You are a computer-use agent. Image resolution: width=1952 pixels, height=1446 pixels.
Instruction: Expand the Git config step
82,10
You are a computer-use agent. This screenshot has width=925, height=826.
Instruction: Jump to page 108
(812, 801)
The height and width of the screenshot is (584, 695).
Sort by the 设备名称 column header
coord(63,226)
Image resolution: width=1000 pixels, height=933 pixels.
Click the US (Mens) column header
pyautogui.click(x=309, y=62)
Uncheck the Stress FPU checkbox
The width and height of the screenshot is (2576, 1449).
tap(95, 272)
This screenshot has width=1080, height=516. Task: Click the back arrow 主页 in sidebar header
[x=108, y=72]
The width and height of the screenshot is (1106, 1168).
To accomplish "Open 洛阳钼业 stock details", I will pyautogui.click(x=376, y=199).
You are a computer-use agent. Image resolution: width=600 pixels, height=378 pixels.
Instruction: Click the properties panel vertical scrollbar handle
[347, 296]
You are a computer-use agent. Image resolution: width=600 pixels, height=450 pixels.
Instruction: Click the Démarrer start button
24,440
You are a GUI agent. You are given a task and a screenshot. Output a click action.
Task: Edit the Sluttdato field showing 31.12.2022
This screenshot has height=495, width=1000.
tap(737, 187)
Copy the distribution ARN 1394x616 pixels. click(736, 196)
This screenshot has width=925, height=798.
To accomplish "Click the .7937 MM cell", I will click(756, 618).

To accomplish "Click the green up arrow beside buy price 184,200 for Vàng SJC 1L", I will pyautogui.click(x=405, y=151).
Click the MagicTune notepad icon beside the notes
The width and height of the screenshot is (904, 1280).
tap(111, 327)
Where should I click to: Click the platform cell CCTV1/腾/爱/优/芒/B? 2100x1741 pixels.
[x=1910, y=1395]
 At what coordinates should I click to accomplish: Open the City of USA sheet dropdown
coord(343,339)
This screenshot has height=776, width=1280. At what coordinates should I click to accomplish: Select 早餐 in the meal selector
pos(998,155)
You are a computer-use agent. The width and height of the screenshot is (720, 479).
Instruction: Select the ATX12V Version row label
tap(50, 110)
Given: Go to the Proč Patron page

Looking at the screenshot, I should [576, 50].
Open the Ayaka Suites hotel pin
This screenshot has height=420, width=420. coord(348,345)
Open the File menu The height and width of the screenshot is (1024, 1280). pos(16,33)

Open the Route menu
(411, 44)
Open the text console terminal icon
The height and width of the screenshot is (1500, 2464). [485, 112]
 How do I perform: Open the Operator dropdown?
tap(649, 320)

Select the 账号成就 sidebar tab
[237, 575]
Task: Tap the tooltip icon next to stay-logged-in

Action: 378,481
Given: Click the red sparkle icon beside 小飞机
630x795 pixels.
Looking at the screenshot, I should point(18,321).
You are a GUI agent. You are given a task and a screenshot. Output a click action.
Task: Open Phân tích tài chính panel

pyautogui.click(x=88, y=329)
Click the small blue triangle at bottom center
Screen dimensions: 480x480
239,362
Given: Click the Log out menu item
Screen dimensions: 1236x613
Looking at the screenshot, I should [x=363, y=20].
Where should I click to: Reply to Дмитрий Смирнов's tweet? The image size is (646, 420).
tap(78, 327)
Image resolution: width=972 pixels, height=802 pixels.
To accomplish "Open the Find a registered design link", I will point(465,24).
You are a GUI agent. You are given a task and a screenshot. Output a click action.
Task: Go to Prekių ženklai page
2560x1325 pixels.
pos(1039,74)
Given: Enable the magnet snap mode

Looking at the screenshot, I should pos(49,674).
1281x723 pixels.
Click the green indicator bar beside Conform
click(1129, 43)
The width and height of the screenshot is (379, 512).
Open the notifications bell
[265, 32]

-.-.-

• [WRITTEN INSTRUCTION] Write out all of the lines above again, substituting "desktop agent" for every instance of "computer-use agent" and leaving everything else unchanged.

• [CORRECT RESULT]
You are a desktop agent. Image resolution: width=1952 pixels, height=1446 pixels.
Instruction: Expand the Git config step
82,10
You are a desktop agent. This screenshot has width=925, height=826.
Instruction: Jump to page 108
(812, 801)
The height and width of the screenshot is (584, 695).
Sort by the 设备名称 column header
coord(63,226)
Image resolution: width=1000 pixels, height=933 pixels.
Click the US (Mens) column header
pyautogui.click(x=309, y=62)
Uncheck the Stress FPU checkbox
The width and height of the screenshot is (2576, 1449).
tap(95, 272)
This screenshot has width=1080, height=516. Task: Click the back arrow 主页 in sidebar header
[x=108, y=72]
The width and height of the screenshot is (1106, 1168).
To accomplish "Open 洛阳钼业 stock details", I will pyautogui.click(x=376, y=199).
You are a desktop agent. Image resolution: width=600 pixels, height=378 pixels.
Instruction: Click the properties panel vertical scrollbar handle
[347, 296]
You are a desktop agent. Image resolution: width=600 pixels, height=450 pixels.
Instruction: Click the Démarrer start button
24,440
You are a GUI agent. You are given a task and a screenshot. Output a click action.
Task: Edit the Sluttdato field showing 31.12.2022
This screenshot has height=495, width=1000.
tap(737, 187)
Copy the distribution ARN 1394x616 pixels. click(736, 196)
This screenshot has width=925, height=798.
To accomplish "Click the .7937 MM cell", I will click(756, 618).

To accomplish "Click the green up arrow beside buy price 184,200 for Vàng SJC 1L", I will pyautogui.click(x=405, y=151).
Click the MagicTune notepad icon beside the notes
The width and height of the screenshot is (904, 1280).
tap(111, 327)
Where should I click to: Click the platform cell CCTV1/腾/爱/优/芒/B? 2100x1741 pixels.
[x=1910, y=1395]
 At what coordinates should I click to accomplish: Open the City of USA sheet dropdown
coord(343,339)
This screenshot has height=776, width=1280. At what coordinates should I click to accomplish: Select 早餐 in the meal selector
pos(998,155)
You are a desktop agent. The width and height of the screenshot is (720, 479).
Instruction: Select the ATX12V Version row label
tap(50, 110)
Given: Go to the Proč Patron page

Looking at the screenshot, I should [576, 50].
Open the Ayaka Suites hotel pin
This screenshot has height=420, width=420. coord(348,345)
Open the File menu The height and width of the screenshot is (1024, 1280). pos(16,33)

Open the Route menu
(411, 44)
Open the text console terminal icon
The height and width of the screenshot is (1500, 2464). [485, 112]
 How do I perform: Open the Operator dropdown?
tap(649, 320)

Select the 账号成就 sidebar tab
[237, 575]
Task: Tap the tooltip icon next to stay-logged-in

Action: 378,481
Given: Click the red sparkle icon beside 小飞机
630x795 pixels.
Looking at the screenshot, I should point(18,321).
You are a GUI agent. You are given a task and a screenshot. Output a click action.
Task: Open Phân tích tài chính panel

pyautogui.click(x=88, y=329)
Click the small blue triangle at bottom center
Screen dimensions: 480x480
239,362
Given: Click the Log out menu item
Screen dimensions: 1236x613
Looking at the screenshot, I should [x=363, y=20].
Where should I click to: Reply to Дмитрий Смирнов's tweet? The image size is (646, 420).
tap(78, 327)
Image resolution: width=972 pixels, height=802 pixels.
To accomplish "Open the Find a registered design link", I will point(465,24).
You are a GUI agent. You are given a task and a screenshot. Output a click action.
Task: Go to Prekių ženklai page
2560x1325 pixels.
pos(1039,74)
Given: Enable the magnet snap mode

Looking at the screenshot, I should pos(49,674).
1281x723 pixels.
Click the green indicator bar beside Conform
click(1129, 43)
The width and height of the screenshot is (379, 512).
Open the notifications bell
[265, 32]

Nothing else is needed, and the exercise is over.